Task directions:
Copy the records from their first line up to and including the line containing "This screenshot has width=830, height=420.", putting "Choose" wherever "Select" occurs and leaving the rest unchanged.

Data shown:
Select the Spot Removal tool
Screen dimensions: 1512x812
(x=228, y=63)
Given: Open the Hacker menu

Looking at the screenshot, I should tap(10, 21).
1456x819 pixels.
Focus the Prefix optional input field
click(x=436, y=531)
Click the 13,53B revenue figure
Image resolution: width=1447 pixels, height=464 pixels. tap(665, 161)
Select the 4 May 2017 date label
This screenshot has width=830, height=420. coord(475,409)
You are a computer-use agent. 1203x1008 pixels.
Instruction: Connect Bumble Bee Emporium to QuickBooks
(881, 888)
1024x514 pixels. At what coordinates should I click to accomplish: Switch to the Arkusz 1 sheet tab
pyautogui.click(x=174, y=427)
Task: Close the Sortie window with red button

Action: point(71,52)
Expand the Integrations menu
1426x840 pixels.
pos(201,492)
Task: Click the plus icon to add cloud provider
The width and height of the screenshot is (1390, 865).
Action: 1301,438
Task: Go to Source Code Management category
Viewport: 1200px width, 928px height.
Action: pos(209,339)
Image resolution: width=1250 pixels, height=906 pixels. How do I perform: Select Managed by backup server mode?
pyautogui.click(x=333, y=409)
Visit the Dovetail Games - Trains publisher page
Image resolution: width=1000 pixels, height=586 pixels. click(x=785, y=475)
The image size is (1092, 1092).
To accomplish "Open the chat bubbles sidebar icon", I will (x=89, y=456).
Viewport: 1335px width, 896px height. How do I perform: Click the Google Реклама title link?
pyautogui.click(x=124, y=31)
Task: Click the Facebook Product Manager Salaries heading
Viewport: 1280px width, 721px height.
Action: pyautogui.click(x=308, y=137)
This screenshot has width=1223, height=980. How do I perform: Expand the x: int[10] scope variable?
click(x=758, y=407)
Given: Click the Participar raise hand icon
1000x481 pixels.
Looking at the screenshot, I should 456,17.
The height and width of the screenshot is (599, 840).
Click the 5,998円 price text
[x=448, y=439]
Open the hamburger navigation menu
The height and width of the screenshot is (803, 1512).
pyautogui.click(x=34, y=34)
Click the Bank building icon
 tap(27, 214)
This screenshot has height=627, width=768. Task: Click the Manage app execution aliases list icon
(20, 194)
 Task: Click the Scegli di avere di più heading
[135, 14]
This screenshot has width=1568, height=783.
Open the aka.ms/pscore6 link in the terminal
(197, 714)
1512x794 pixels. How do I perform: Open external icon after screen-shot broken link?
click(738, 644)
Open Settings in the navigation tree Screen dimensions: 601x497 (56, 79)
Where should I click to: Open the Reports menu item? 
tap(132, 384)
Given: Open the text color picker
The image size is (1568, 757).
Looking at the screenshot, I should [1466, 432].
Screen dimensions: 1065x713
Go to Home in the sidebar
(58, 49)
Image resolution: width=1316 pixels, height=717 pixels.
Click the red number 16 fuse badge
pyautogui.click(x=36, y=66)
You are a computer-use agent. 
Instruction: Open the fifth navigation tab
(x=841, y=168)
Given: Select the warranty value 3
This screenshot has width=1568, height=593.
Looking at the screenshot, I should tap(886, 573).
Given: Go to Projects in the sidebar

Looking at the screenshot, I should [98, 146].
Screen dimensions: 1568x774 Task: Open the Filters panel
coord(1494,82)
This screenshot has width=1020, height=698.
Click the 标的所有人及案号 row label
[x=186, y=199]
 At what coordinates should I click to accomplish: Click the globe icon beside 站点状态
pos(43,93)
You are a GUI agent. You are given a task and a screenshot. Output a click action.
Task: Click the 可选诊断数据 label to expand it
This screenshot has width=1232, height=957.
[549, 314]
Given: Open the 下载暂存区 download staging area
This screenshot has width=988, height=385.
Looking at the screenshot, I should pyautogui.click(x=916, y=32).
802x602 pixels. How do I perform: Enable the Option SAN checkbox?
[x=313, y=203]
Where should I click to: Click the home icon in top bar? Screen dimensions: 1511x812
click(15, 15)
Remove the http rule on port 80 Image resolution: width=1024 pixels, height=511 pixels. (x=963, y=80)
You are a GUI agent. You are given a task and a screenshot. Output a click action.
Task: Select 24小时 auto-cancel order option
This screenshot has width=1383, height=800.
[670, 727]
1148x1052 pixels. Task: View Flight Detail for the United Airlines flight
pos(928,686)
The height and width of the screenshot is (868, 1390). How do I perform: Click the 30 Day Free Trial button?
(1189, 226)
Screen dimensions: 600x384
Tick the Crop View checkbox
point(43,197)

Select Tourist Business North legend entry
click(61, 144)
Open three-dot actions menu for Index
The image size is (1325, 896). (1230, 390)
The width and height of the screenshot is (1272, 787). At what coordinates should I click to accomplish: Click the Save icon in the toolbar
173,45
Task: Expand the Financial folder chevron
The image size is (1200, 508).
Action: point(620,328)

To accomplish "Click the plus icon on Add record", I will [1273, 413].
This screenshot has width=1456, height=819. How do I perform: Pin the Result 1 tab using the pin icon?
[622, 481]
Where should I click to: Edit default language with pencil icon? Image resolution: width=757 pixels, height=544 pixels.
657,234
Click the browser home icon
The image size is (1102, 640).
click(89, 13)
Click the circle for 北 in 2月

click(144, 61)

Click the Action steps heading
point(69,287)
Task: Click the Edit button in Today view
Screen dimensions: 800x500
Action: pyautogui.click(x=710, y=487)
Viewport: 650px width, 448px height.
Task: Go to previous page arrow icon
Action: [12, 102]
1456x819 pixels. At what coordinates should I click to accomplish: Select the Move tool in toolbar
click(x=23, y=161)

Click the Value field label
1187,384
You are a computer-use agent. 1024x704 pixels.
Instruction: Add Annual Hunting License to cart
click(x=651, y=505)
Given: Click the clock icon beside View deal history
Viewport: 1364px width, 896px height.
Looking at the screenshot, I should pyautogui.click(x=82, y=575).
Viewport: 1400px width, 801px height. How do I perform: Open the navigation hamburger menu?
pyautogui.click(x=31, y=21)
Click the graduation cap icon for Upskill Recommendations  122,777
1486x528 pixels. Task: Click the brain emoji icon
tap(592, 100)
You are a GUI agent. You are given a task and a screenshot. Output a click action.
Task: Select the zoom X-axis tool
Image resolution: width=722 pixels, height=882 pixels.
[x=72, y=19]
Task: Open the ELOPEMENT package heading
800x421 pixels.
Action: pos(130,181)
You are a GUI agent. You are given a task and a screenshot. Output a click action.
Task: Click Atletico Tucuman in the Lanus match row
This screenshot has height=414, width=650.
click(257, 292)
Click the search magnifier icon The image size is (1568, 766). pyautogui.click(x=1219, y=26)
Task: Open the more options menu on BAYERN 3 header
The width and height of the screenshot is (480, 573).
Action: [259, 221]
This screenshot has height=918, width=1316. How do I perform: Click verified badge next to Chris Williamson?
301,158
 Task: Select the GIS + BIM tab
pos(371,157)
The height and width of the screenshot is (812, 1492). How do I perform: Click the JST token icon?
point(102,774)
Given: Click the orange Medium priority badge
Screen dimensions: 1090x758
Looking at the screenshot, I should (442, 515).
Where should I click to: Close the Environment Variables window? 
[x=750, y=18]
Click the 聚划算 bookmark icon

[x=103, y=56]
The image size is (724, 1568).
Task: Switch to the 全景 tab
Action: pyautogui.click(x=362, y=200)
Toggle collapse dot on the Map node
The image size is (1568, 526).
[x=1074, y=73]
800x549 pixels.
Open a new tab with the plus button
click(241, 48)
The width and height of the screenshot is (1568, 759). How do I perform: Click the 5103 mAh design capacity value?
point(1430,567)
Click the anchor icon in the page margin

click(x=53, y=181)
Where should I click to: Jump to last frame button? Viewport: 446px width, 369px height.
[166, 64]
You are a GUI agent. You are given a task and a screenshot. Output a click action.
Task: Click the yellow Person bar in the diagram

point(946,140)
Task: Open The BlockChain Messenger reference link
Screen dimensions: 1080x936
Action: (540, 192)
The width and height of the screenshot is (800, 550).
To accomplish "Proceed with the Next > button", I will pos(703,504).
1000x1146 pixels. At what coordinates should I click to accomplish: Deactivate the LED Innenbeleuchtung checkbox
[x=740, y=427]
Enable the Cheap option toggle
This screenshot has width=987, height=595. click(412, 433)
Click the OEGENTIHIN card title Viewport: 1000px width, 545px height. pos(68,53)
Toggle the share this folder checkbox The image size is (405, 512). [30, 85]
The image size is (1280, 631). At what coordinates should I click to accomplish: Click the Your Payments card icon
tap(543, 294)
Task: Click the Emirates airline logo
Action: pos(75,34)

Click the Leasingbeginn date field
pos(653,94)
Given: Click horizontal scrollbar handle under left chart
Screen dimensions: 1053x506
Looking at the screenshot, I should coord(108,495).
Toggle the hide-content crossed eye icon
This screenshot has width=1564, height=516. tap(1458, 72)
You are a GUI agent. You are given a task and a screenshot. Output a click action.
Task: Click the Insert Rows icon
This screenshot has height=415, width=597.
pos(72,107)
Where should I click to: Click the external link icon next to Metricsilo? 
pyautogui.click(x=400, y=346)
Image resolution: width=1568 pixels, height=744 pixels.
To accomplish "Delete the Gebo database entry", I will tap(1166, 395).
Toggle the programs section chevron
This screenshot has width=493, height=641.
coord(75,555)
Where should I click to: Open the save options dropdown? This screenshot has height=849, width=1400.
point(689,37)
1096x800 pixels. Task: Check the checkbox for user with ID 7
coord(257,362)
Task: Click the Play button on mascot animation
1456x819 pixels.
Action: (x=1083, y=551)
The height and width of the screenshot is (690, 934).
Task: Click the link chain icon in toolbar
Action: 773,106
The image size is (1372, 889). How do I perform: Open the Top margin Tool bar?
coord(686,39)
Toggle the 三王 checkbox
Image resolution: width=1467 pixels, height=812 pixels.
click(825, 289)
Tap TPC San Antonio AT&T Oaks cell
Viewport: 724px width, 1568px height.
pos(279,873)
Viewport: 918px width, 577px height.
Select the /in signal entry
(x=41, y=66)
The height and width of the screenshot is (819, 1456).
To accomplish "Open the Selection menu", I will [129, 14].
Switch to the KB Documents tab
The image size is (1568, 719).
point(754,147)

Right answer:
Choose the Spot Removal tool
Screen dimensions: 1512x812
(x=228, y=63)
Given: Open the Hacker menu

Looking at the screenshot, I should tap(10, 21).
1456x819 pixels.
Focus the Prefix optional input field
click(x=436, y=531)
Click the 13,53B revenue figure
Image resolution: width=1447 pixels, height=464 pixels. tap(665, 161)
Choose the 4 May 2017 date label
This screenshot has width=830, height=420. coord(475,409)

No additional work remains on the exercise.